Two steps ahead of you.

The hard drives are not an investment which is going to take right away. We've already invested in getting another 2GB of memory, and that upgrade should take place in the next one to two weeks.

The hard drives upgrade will take place, however, as we will convert the current server into a pure file server. We'll be getting an entirely new case, dropping the current server Gecko down to a 2U from a 4U, and investing in another 2U quad-core Opteron server for processing database queries and further feature expansion.

We have our roadmap on hardware planned to ensure full scalability of the site and to promise site speed efficiency for now and into the future.

It is our ultimate goal to streamline and futureproof FA as much as possible and to prevent the next "Great Slowdown". Along with our upcoming full site redesign and makeover, we'll be well equipped for life, the universe and everything.


----------



## Dragoneer (Apr 11, 2006)

Emerson said:
			
		

> That's why we're investing in 4 10,000 RPM 150GB WD Raptor drives.



Isn't that what powers the Enterprise, or something? Dude, this is going to be FAST.[/quote]
HA! 

Well, in a massive DB once CPU and memory slowdowns/capacities are taken care of, the next big "hurdle" to overcome is hard drive speed. Raptors are the highest efficiency consumer SATA drives on the market, so they should be more than enough. We're currently looking at how best to optimize spending to equate the best value per performance.


----------



## nrr (Apr 11, 2006)

Keet said:
			
		

> ram is a big one though, the more you can hold in memory, the less you have to go looking for stuff on slow hard disks (even 15K RPM disks are slow compared to the speed of ram)
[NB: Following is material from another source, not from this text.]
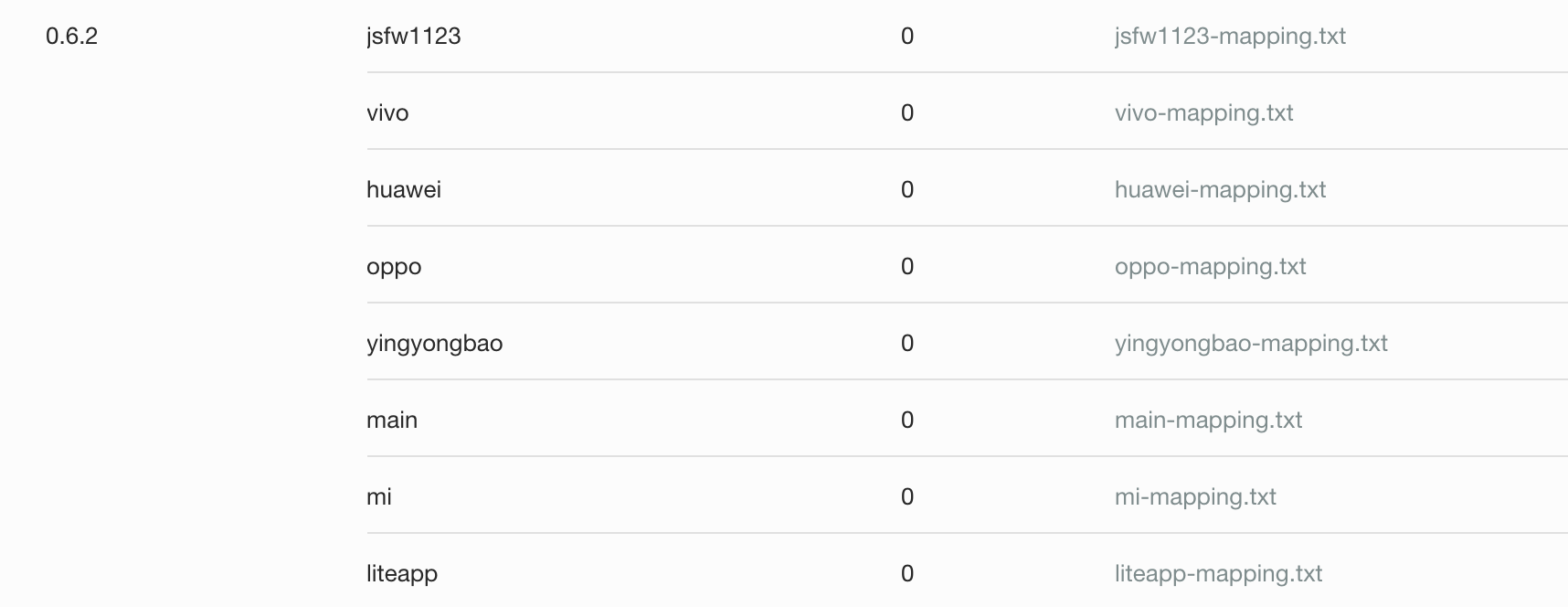Viewport: 1568px width, 607px height.
Task: Open yingyongbao-mapping.txt file link
Action: click(x=1251, y=344)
Realistically, the absolute fastest you'll ever see data coming from your disks is *150MB/s*.  This has to do with host adapter/disk controller throughput limitations, not to mention the limitations imposed by the PCI bus.

You'll be seeing data coming from your RAM far faster.  I'm talking an order of magnitude faster.  Perhaps even snappier than that.  FWIW, I can pull *2GB/s* across my RAM on my dual Opteron box sitting here while my disk throughput (albeit on UATA/100 disks) averages about *80MB/s* given that I have to seek for what I want to manipulate first.
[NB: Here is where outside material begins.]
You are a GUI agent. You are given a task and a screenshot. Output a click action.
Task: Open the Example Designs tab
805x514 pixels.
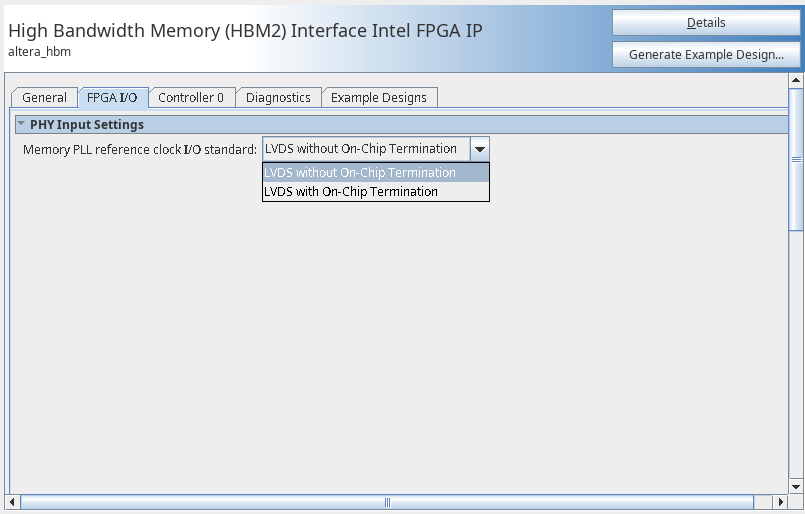(x=379, y=97)

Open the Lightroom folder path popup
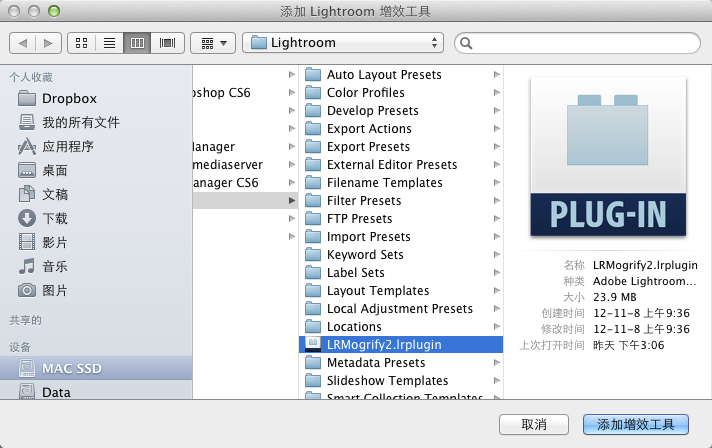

Profile your code to figure out which operations are taking the longest time.  Blindly throwing money around at the problem with no intelligence won't fix anything.


----------



## Emerson (Apr 11, 2006)

Dragoneer said:
			
		

> It is our ultimate goal to streamline and futureproof FA as much as possible and to prevent the next "Great Slowdown". Along with our upcoming full site redesign and makeover, we'll be well equipped for life, the universe and everything.



"42."

Anyhow, it's all technobabble to me. I know where the gas and keys in my car go; I know that I need to plug my computer in before it will work. Because I am crazy, I trust y'all to do what needs to be done to make FA run as smooth as possible.


----------



## Dragoneer (Apr 11, 2006)

nrr said:
			
		

> Realistically, the absolute fastest you'll ever see data coming from your disks is *150MB/s*.  This has to do with host adapter/disk controller throughput limitations, not to mention the limitations imposed by the PCI bus.
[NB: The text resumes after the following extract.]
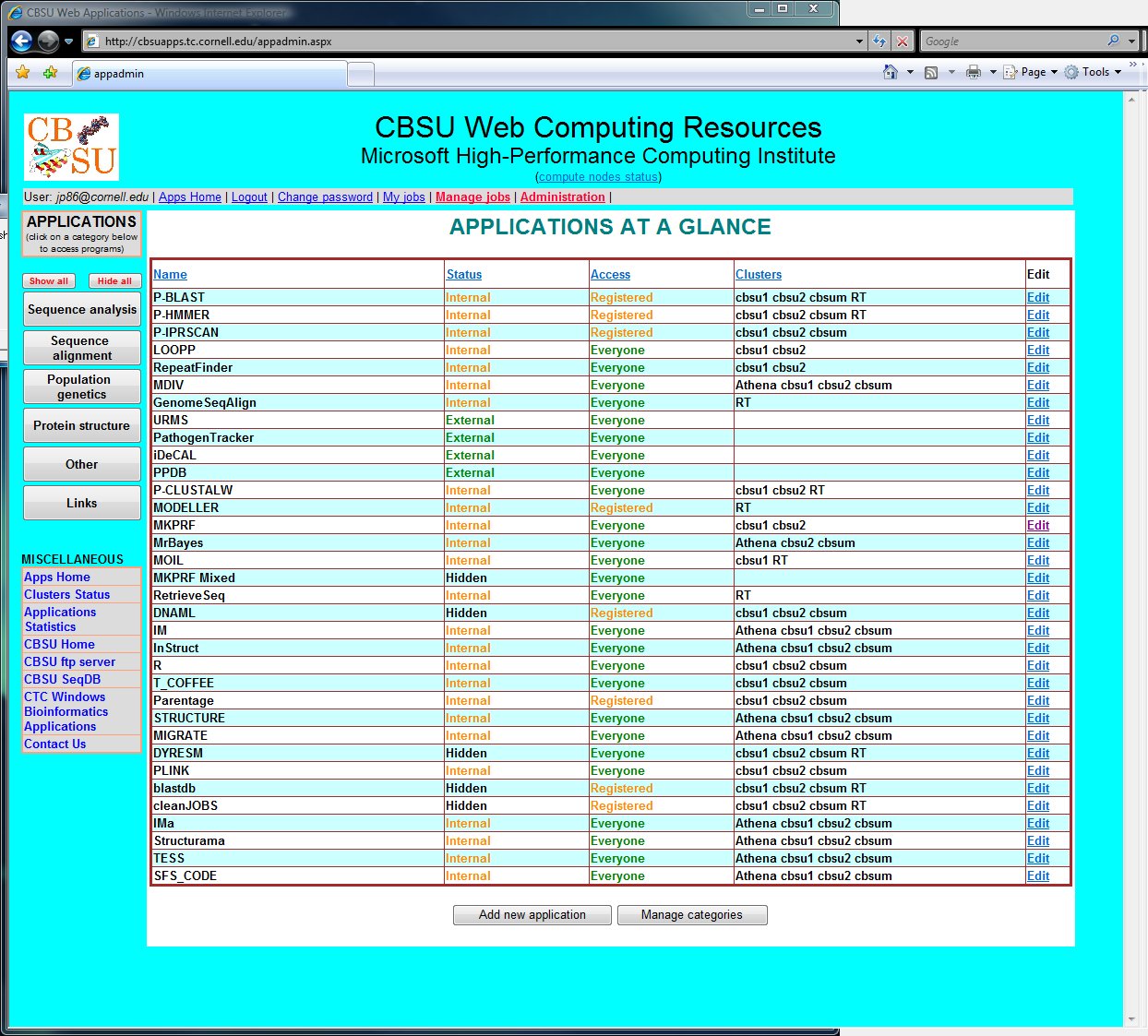The image size is (1148, 1036).
Task: Expand the address bar URL history dropdown
Action: [x=859, y=42]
True, but we'll have maxed out our Nocana motherboard's RAM at 4GB, an unfortunate limitation. RAM will be upgraded first before anything else.


----------



## riceball (Apr 11, 2006)

Dragoneer said:
			
		

> It is our ultimate goal to streamline and futureproof FA as much as possible and to prevent the next "Great Slowdown". Along with our upcoming full site redesign and makeover, we'll be well equipped for life, the universe and everything.



I would seariously run load tests on the SQL.  (*hint*hint* Install Flood.)

A simple set of queries to pull out just a block of rows shouldn't be taking more than half a second under the usual evening traffic.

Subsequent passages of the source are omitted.